MSDL in a Nutshell

In an ideal world, a jet engine turbine blade would never crack, would never fatigue, would never creep, would withstand as high a temperature as we can impose, and would be as light and as strong as we can imagine. In the real world, to take even partial steps towards such goals, we need a deep understanding of materials performance at many length and time scales. At nano and meso scales, the mismatch between elastic and plastic properties of each grain in a polycrystalline material results in local stress concentrations and in crack nucleation which eventually limits the life and performance of a design. Understanding the nature and the source of local stress heterogeneities and their impact on the macroscopic behaviour require development of numerical methods describing each length and time scale, approaches to bridge between methods, and the use or development of cutting edge experimental techniques to validate the numerical results. 

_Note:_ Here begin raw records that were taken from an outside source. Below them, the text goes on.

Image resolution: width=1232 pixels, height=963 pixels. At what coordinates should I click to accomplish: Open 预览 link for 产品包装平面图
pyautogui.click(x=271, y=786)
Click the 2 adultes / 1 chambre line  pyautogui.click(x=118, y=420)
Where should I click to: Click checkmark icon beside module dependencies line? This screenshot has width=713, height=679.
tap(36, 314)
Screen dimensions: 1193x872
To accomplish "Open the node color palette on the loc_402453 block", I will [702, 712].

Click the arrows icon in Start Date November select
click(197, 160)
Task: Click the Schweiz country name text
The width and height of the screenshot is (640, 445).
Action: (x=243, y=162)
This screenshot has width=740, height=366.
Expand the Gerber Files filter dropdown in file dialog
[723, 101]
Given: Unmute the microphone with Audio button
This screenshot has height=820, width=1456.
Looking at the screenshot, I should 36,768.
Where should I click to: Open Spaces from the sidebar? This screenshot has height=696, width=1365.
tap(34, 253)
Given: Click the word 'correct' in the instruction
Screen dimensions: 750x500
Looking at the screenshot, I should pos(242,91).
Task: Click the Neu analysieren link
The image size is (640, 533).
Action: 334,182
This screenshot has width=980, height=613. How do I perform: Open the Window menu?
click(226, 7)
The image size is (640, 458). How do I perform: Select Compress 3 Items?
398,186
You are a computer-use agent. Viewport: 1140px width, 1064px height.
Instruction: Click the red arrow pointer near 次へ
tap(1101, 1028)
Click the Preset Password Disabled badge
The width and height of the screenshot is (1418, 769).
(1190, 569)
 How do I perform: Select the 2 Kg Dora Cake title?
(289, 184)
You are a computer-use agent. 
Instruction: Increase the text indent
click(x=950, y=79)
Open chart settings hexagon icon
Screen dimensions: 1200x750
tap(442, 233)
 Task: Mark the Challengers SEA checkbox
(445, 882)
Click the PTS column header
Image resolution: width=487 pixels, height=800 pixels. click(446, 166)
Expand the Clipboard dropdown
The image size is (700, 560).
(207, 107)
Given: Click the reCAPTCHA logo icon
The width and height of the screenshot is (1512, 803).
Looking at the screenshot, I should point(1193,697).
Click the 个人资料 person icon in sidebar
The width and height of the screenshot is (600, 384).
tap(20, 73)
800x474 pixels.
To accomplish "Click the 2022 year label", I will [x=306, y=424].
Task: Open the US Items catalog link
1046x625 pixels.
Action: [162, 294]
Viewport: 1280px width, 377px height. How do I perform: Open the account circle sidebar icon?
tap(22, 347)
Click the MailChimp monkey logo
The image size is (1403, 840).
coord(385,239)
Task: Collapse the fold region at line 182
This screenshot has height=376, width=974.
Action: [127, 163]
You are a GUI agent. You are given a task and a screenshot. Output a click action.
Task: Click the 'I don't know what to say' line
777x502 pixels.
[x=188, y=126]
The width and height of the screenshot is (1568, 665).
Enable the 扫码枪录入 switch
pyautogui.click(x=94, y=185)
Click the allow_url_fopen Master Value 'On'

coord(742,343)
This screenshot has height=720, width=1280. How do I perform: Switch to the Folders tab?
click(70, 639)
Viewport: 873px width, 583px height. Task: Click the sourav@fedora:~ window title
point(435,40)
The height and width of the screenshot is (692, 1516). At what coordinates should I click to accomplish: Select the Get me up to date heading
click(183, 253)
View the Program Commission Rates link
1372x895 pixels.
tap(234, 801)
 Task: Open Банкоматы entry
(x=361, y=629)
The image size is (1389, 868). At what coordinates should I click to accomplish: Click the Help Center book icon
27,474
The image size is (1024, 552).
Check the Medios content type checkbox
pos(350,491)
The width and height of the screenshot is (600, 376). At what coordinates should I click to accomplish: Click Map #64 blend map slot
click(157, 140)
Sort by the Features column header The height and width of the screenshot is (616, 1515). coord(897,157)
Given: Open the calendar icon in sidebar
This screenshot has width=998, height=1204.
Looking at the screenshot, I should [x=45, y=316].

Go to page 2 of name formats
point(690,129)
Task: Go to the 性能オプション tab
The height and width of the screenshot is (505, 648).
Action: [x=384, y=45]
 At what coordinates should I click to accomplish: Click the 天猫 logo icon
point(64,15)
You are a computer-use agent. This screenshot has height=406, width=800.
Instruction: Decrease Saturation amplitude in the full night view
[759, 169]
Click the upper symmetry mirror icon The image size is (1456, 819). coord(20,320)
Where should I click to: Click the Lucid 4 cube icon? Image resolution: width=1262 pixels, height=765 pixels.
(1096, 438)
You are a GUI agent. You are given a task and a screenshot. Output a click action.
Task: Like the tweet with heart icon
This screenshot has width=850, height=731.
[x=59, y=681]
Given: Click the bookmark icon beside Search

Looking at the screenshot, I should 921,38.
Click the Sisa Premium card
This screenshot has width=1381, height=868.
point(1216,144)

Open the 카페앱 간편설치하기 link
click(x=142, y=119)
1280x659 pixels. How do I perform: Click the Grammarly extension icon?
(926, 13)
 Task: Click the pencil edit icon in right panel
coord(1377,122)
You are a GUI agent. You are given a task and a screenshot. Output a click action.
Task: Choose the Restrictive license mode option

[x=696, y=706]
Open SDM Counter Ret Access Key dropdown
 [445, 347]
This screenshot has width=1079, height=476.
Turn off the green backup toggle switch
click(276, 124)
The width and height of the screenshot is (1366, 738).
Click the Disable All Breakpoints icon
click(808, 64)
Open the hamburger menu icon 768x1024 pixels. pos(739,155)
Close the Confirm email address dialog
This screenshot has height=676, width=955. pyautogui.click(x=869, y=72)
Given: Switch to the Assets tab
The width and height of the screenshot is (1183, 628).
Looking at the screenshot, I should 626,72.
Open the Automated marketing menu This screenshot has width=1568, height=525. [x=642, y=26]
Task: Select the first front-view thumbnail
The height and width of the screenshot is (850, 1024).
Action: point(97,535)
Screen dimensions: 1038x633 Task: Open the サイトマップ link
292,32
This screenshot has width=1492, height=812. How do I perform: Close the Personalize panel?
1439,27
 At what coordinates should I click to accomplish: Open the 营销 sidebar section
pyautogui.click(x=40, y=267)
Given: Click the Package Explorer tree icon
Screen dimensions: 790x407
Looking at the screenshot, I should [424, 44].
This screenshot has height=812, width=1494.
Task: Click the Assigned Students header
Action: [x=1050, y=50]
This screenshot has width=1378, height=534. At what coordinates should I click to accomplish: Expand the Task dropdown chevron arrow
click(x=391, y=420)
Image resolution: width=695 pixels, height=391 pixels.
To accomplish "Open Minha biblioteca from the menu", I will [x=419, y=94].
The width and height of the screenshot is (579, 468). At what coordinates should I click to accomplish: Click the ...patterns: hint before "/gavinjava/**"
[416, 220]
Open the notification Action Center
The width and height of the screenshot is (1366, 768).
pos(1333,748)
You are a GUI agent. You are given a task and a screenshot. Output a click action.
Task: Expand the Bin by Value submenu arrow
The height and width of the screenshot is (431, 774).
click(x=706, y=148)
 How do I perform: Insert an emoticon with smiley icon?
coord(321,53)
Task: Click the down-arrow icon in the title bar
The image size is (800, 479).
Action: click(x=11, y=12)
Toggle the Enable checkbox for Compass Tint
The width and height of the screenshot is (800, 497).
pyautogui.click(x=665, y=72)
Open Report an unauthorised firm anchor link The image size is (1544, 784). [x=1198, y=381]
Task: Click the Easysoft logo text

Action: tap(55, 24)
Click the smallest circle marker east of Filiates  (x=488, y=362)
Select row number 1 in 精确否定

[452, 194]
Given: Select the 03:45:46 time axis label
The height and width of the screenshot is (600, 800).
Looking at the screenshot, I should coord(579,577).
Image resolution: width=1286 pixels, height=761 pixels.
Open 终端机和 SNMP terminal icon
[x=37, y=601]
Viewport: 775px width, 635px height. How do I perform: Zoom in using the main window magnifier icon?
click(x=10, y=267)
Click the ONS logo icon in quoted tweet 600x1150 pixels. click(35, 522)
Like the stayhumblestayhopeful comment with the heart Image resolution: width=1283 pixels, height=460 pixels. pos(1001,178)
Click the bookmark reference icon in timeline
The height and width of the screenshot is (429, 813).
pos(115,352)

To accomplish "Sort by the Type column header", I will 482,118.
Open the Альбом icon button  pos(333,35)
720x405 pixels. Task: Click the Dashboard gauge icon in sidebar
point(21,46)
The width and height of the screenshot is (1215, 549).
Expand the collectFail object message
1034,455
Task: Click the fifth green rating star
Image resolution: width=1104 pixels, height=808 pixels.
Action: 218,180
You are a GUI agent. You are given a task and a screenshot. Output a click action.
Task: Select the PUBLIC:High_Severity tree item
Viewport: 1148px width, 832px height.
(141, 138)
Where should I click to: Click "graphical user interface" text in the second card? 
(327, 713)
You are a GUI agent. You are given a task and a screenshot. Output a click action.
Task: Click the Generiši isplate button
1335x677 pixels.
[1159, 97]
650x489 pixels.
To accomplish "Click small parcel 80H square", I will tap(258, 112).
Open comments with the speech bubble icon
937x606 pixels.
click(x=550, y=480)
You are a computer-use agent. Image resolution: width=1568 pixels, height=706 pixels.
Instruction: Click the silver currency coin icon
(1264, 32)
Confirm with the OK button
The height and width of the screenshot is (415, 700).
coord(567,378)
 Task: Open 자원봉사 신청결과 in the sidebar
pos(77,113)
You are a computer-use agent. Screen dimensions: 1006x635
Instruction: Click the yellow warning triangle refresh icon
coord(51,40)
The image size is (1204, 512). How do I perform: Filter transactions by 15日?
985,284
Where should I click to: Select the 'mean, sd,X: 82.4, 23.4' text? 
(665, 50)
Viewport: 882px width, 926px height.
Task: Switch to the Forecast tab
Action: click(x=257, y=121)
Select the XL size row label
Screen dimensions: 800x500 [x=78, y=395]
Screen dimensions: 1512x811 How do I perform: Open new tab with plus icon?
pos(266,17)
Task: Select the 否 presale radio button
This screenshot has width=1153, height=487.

Our research focuses on the development of different numerical methods and on the linking of them to diffraction and image based experimental techniques. At MSDL we seek to explain the effects of various environments on the performance and integrity of metallic and nonmetallic composite materials. 

Research topics:

  • Mechanics of materials across length and time scales- both modeling and experimental.
  • Fatigue, fracture, and (irradiation) creep.  
  • Finite element, crystal plasticity, and dislocation dynamics.
  • Synchrotron x-ray, neutron, and electron diffraction/imaging.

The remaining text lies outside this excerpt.